Nous offenserions donc Dieu si nous ne désirions pas la joie parfaite qui nous est offerte. L’erreur (de Luther) a été de soutenir que le véritable amour enseigné par le Christ consistait seulement à donner, à se donner, sans se reposer dans le Bien divin, sans désir aucun de jouir de Dieu. Dans ce cas, nous aurons vite fini de donner, car que donner si nous ne recevons pas, si nous ne savons pas nous reposer en Dieu, dans la joie de Dieu d’être Dieu … Il ne s’agit pas d’être de simple canaux vides à la première sécheresse, mais des réservoirs qui ne donnent que de leur trop-plein. Devenir capable de jouir de la joie de Dieu d’être Dieu implique de purifier nos facultés d’intelligence et d’amour. Une fois écarté le désir de jouir de Dieu dans la contemplation de son Être parfait, le désir de jouir de nous-mêmes prend la place, et devient le principe du culte de l’homme, de l’homme qui s’adore lui-même.

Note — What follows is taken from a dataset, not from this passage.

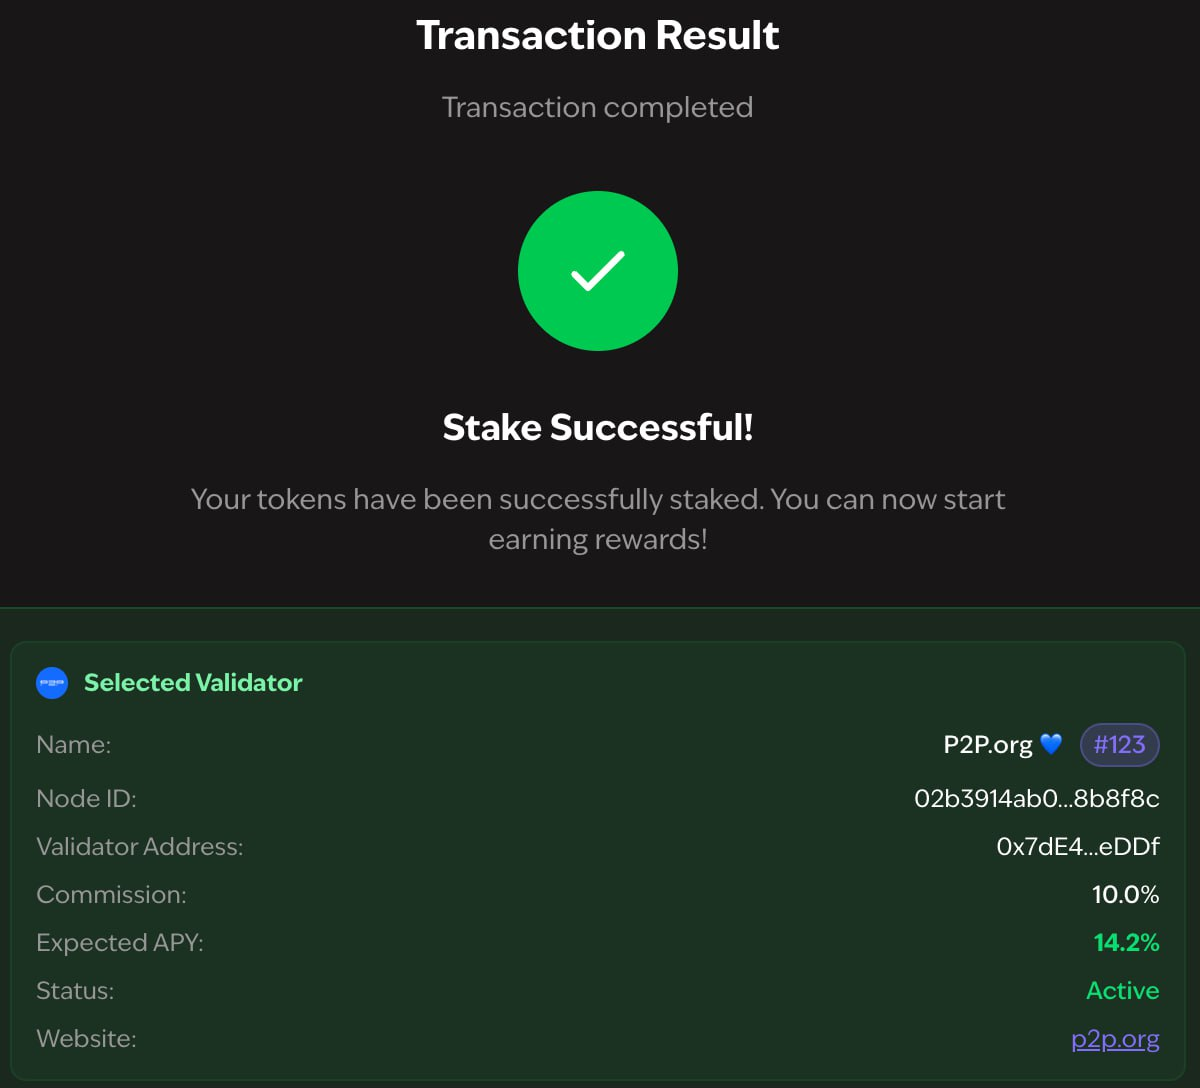This screenshot has width=1200, height=1088.
Task: Click the Node ID label
Action: (x=86, y=799)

• Un autre danger tient aux représentations picturales de la Trinité, qui entraînent, pour ceux qui les contemplent sans avoir reçu de formation doctrinale, le danger de diviser et de multiplier la très simple et unique nature divine, de penser les personnes divines chacune extérieure aux autres. Par exemple, en Occident, le Père est montré comme un vieillard (Cf “l’Ancien de jours” et le “Fils de l’Homme” de Dn 7), ce qui pourrait laisser penser que le Père est antérieur aux autres personnes divines et faire oublier l’immuable jeunesse de Dieu.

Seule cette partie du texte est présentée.